*TEXT PROVIDED:*
⟨
HE had lived in the Netherlands, Saudi Arabia, Bahrain, South Africa, Kenya, Tanzania and Zambia, a wandering spirit of some sorts, as an extraordinary salesman, before he arrived in Nigeria. It was his salesmanship that got him to Nigeria as pioneer head of Evans Publishers in 1966
He got into the book industry from having worked as a clerk with a shipping line in Bahrain. He had ventured to marry a Saudi until the father of the lady found out and ensured he was kicked out of the Gulf. He landed in Tanganyika, now Tanzania, and got a job in a bookshop.
From the bookshop, he moved into sales with Oxford University Press in Zambia. He had not settled into the job long enough when he made an outlandish proposal to his boss who was stationed in Kenya. He wanted a particular house bought for his use when he couldn’t easily find a preferred house to rent. His alarmed boss denied him. Joop was unrelenting. He offered in bargain to double his sales target. If that be it, a deal was struck; he had the house, and at the end of the year, Joop had tripled his sales target. Payment on the house was cleared in two years. For this feat and his sales record, his star spread to Europe.
When Oxford University Press recalled him to Europe to be a part of a global marketing force, he didn’t want the cold or the drudgery of Oxford life, Joop demurred. Evans Publishers, reading the situation, seized on the chance and he was headhunted by Mr C.T. Quin Young, Overseas Director of Evans Publisher and a former Director of Education in Eastern Nigeria. He made him an offer to start their Nigerian office. Joop jumped at it. He arrived in Nigeria on October 31, 1966, and never looked back.
⟩
*SUPPLIED DATA:*
⟨
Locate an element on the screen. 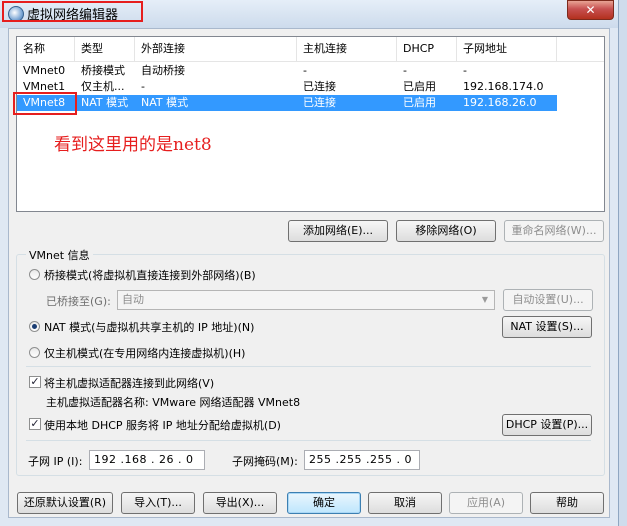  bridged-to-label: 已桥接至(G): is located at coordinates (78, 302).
⟩
⟨
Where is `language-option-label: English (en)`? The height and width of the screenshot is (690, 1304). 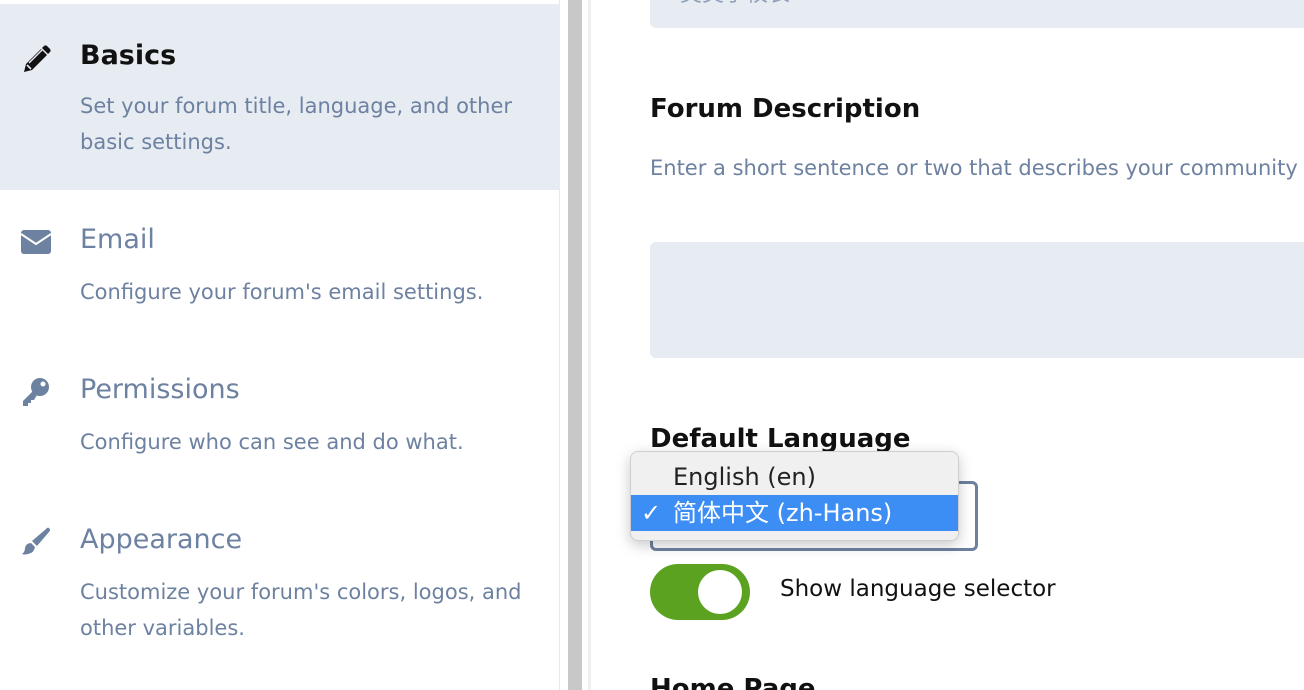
⟩
*ACTIVITIES:*
1. Reproduce word for word the section of the Joop passage above that opens with the words containing "When Oxford University" and closes with "never looked back.".
2. According to the Joop passage above, on what date did he arrive in Nigeria?

*ANSWERS BY TASK:*
1.
When Oxford University Press recalled him to Europe to be a part of a global marketing force, he didn’t want the cold or the drudgery of Oxford life, Joop demurred. Evans Publishers, reading the situation, seized on the chance and he was headhunted by Mr C.T. Quin Young, Overseas Director of Evans Publisher and a former Director of Education in Eastern Nigeria. He made him an offer to start their Nigerian office. Joop jumped at it. He arrived in Nigeria on October 31, 1966, and never looked back.

2. October 31, 1966.